_The exercise_. Rewrite the material below as a Markdown table with the columns "Entry" and "Text," starting with the line that contains "Image resolution: width=1568" and going on through the line that contains "(x=76, y=42)". Number each line in the Entry column, and leave out any blank lines.

_Material for locating displayed items_.
┏━━
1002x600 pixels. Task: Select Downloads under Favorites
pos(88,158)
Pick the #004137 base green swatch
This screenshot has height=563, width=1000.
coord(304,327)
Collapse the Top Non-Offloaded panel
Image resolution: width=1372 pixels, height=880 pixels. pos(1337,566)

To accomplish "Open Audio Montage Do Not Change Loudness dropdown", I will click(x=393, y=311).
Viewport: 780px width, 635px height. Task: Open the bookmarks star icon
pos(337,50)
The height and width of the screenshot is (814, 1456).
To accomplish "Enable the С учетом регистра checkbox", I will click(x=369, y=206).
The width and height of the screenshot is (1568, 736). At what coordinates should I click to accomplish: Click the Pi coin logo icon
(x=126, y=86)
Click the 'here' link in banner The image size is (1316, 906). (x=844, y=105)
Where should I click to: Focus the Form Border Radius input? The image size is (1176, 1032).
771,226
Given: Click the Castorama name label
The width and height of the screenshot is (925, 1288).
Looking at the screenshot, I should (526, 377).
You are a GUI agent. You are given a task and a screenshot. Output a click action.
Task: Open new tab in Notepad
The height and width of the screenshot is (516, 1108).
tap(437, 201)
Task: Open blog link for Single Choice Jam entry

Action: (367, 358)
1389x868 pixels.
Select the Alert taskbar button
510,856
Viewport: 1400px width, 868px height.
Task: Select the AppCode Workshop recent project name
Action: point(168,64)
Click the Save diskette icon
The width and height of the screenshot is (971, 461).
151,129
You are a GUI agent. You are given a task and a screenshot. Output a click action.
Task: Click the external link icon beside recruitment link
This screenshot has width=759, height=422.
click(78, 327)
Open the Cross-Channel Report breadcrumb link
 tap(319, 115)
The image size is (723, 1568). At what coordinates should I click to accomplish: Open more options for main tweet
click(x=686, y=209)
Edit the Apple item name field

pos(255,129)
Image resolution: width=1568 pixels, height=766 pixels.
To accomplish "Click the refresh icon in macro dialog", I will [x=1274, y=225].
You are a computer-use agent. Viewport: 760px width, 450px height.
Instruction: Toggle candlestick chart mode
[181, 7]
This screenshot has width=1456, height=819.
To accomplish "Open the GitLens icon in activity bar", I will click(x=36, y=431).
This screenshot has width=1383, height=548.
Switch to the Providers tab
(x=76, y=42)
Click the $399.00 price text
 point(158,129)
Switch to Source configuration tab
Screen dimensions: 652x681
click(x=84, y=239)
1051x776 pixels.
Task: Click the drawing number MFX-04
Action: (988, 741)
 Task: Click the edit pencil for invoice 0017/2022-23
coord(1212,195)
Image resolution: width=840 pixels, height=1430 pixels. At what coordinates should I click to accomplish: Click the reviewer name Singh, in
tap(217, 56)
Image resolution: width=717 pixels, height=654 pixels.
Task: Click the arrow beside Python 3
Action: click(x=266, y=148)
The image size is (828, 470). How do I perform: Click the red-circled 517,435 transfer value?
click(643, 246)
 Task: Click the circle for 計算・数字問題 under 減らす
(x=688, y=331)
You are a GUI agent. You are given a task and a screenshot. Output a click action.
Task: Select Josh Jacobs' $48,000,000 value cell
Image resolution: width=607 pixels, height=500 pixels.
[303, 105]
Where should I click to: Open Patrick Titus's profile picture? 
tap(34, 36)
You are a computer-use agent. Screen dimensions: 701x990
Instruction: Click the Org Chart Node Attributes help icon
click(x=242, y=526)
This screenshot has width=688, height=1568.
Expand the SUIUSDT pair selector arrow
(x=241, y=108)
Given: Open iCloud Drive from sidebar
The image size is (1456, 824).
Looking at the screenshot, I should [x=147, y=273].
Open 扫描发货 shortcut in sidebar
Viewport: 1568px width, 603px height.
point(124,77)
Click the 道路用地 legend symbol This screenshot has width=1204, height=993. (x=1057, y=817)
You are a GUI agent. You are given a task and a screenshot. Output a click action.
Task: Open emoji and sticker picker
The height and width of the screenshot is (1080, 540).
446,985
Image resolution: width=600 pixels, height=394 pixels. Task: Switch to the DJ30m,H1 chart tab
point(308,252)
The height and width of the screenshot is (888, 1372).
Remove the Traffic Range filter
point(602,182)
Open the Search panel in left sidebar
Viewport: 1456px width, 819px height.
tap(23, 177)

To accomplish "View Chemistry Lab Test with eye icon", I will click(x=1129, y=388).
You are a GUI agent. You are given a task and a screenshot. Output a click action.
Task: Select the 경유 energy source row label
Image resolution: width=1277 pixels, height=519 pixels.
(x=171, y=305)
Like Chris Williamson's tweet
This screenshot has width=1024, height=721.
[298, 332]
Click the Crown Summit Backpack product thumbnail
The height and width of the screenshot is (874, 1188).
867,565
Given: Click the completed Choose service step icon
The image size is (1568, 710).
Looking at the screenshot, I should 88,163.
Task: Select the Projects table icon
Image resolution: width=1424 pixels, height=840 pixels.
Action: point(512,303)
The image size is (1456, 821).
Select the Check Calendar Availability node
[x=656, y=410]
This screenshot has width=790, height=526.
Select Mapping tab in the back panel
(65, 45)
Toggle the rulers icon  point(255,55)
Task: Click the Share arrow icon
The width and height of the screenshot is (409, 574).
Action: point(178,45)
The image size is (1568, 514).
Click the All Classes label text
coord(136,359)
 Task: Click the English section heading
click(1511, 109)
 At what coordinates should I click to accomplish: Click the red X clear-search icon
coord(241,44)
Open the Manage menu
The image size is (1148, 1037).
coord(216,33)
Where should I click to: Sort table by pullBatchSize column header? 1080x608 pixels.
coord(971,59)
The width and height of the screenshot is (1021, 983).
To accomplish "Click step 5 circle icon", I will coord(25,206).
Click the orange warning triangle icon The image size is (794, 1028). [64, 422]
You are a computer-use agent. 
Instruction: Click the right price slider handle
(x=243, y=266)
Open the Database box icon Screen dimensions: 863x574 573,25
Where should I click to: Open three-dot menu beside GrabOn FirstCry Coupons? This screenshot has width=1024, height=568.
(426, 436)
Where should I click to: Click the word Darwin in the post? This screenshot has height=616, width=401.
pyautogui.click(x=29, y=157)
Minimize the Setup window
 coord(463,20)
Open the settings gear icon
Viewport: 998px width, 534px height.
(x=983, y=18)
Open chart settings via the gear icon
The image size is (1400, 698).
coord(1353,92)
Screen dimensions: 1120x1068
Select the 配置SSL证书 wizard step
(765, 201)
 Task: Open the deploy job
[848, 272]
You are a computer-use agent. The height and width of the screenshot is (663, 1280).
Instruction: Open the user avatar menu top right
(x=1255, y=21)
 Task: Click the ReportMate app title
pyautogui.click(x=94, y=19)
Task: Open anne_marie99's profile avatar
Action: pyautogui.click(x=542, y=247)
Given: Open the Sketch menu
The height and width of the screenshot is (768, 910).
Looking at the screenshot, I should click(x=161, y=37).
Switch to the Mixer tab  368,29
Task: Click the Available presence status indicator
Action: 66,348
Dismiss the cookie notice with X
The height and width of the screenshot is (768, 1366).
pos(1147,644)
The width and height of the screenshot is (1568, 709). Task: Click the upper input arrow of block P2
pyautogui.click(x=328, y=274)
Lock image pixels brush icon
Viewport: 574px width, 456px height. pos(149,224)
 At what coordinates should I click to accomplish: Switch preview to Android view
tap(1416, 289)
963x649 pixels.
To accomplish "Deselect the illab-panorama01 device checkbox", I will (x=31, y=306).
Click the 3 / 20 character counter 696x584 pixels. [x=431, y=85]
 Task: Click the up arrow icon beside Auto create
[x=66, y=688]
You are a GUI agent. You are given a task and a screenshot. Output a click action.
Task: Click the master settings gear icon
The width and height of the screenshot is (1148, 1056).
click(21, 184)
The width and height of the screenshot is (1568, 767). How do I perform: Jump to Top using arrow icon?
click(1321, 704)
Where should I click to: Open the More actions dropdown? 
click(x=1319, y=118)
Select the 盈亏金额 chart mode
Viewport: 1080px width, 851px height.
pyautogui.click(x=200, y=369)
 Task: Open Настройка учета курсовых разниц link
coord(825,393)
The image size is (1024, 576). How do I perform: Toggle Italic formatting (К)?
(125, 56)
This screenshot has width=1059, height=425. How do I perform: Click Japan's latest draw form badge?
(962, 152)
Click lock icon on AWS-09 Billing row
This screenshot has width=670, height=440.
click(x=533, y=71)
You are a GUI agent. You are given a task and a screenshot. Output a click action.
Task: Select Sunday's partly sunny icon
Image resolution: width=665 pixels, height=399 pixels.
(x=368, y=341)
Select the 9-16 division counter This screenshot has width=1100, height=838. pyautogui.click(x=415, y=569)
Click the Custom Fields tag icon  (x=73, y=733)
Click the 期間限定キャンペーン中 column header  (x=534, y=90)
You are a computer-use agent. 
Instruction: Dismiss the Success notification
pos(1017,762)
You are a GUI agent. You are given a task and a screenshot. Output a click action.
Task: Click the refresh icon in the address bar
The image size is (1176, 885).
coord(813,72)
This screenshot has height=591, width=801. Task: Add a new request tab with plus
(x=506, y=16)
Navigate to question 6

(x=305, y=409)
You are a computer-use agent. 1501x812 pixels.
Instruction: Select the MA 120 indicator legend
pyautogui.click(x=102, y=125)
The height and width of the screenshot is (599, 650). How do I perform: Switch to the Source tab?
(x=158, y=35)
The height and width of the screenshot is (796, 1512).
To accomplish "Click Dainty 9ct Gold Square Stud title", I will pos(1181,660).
┗━━
_Task result_.
| Entry | Text |
|---|---|
| 1 | Image resolution: width=1568 pixels, height=766 pixels. |
| 2 | To accomplish "Click the refresh icon in macro dialog", I will [x=1274, y=225]. |
| 3 | You are a computer-use agent. Viewport: 760px width, 450px height. |
| 4 | Instruction: Toggle candlestick chart mode |
| 5 | [181, 7] |
| 6 | This screenshot has width=1456, height=819. |
| 7 | To accomplish "Open the GitLens icon in activity bar", I will click(x=36, y=431). |
| 8 | This screenshot has width=1383, height=548. |
| 9 | Switch to the Providers tab |
| 10 | (x=76, y=42) |